Aim of the exercise
From the line that contains "Click The Vanguard Group tooltip popup" down to the last line of the data below, transcribe every line exactly.

Records from a data collection
* * * *

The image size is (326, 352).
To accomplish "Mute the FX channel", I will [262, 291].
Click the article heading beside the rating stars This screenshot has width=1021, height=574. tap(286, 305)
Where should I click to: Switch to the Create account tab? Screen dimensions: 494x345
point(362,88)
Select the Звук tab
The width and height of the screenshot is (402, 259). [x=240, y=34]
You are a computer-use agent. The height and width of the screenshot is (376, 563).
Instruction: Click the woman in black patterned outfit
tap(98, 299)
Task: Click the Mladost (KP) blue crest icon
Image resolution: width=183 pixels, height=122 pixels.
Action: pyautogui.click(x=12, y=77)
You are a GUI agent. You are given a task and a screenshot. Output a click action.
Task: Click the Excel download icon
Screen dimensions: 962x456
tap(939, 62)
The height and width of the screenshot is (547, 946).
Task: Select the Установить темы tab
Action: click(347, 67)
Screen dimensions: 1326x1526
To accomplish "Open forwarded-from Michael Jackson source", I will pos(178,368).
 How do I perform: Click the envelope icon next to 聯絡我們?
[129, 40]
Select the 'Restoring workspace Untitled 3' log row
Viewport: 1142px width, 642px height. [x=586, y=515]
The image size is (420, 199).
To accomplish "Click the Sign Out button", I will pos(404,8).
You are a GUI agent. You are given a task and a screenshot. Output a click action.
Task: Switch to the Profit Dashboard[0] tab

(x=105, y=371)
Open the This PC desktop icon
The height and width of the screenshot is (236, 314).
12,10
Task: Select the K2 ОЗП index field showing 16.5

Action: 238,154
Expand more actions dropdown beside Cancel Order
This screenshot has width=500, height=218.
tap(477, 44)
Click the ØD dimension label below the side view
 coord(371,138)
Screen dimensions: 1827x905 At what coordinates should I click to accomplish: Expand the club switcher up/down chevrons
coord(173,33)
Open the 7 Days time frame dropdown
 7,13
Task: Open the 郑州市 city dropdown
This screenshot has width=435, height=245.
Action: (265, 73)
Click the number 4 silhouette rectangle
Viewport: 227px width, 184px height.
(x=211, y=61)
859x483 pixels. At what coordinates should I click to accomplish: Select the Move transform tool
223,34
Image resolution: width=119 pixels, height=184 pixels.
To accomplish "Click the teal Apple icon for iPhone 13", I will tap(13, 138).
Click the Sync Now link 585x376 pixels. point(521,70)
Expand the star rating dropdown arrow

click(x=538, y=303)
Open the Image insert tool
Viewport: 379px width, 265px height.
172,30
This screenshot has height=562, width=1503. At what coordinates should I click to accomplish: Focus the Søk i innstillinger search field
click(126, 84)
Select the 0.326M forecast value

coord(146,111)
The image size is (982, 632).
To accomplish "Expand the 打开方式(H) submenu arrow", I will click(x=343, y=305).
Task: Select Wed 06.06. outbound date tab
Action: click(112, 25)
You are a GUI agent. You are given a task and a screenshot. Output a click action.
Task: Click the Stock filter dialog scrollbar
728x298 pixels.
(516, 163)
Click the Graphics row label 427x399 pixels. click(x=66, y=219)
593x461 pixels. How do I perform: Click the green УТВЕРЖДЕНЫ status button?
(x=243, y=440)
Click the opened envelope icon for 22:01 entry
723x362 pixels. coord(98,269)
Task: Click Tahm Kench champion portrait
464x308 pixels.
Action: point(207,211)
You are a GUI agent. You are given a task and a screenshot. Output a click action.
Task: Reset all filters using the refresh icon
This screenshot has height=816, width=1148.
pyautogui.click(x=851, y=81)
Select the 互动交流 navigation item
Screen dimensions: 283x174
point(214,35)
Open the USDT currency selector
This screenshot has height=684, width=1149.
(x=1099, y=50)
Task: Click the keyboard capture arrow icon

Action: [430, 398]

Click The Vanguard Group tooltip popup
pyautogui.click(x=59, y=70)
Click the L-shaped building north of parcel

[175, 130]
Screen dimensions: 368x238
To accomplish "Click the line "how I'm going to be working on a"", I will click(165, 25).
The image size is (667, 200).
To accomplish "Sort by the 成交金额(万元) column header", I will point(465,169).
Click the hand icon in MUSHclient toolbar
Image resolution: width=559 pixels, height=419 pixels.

* * * *

Response
Click The Vanguard Group tooltip popup
pyautogui.click(x=59, y=70)
Click the L-shaped building north of parcel

[175, 130]
Screen dimensions: 368x238
To accomplish "Click the line "how I'm going to be working on a"", I will click(165, 25).
The image size is (667, 200).
To accomplish "Sort by the 成交金额(万元) column header", I will point(465,169).
Click the hand icon in MUSHclient toolbar
Image resolution: width=559 pixels, height=419 pixels.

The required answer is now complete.